(RECORDED DATA)

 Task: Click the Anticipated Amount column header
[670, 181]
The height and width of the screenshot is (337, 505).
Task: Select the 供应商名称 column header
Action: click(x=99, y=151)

(End RECORDED DATA)

### ACTIVITY
Reproduce, exactly, all the lines shown above.

### ANSWER BOX
 Task: Click the Anticipated Amount column header
[670, 181]
The height and width of the screenshot is (337, 505).
Task: Select the 供应商名称 column header
Action: click(x=99, y=151)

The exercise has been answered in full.